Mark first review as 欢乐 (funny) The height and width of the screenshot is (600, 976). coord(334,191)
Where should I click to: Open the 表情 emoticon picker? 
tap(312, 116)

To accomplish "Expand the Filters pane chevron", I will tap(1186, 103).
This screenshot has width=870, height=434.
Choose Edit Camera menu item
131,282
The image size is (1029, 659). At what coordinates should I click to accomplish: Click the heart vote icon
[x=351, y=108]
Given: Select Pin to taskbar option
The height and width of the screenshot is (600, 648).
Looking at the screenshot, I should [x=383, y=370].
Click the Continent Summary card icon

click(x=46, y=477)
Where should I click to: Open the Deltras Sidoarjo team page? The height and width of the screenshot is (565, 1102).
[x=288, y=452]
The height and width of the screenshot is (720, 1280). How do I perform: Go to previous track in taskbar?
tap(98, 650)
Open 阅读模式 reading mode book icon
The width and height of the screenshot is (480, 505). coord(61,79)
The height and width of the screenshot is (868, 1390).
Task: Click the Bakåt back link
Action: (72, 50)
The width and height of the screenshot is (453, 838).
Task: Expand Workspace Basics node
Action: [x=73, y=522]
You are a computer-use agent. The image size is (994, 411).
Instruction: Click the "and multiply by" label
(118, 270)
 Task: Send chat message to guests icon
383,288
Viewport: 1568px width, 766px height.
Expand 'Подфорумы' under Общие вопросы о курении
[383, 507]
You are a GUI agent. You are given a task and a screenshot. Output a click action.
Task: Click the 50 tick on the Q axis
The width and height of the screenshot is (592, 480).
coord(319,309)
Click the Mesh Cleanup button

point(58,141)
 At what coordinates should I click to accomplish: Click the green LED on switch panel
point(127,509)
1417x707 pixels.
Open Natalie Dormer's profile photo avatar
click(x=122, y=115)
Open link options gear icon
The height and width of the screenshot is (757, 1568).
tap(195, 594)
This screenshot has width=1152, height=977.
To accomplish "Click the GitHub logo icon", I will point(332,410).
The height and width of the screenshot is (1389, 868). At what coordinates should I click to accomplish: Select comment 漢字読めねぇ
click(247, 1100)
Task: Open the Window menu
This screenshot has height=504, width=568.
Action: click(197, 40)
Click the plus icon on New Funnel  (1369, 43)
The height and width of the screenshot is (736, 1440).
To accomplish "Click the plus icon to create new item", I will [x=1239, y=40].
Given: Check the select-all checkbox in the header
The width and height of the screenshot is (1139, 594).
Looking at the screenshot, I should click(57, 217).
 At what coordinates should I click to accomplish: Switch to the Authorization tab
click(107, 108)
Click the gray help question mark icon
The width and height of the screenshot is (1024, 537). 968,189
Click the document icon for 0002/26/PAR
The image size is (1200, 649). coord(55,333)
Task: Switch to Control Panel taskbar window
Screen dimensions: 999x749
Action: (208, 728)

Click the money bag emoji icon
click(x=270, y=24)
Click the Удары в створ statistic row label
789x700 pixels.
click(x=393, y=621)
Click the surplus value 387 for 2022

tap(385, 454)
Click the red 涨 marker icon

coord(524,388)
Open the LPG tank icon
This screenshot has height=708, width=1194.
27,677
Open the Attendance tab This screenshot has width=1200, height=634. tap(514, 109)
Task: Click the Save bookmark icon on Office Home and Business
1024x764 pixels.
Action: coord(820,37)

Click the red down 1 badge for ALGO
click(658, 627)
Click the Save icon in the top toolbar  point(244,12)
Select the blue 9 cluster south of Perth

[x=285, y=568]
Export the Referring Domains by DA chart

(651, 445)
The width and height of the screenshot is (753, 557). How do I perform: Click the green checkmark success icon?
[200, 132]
======
* **TASK REQUIREMENTS**:
Look through the data above. Find each line with the string "will" and copy it.

* **REPLY TO THE TASK**:
To accomplish "Expand the Filters pane chevron", I will tap(1186, 103).
To accomplish "Click the GitHub logo icon", I will point(332,410).
To accomplish "Click the plus icon to create new item", I will [x=1239, y=40].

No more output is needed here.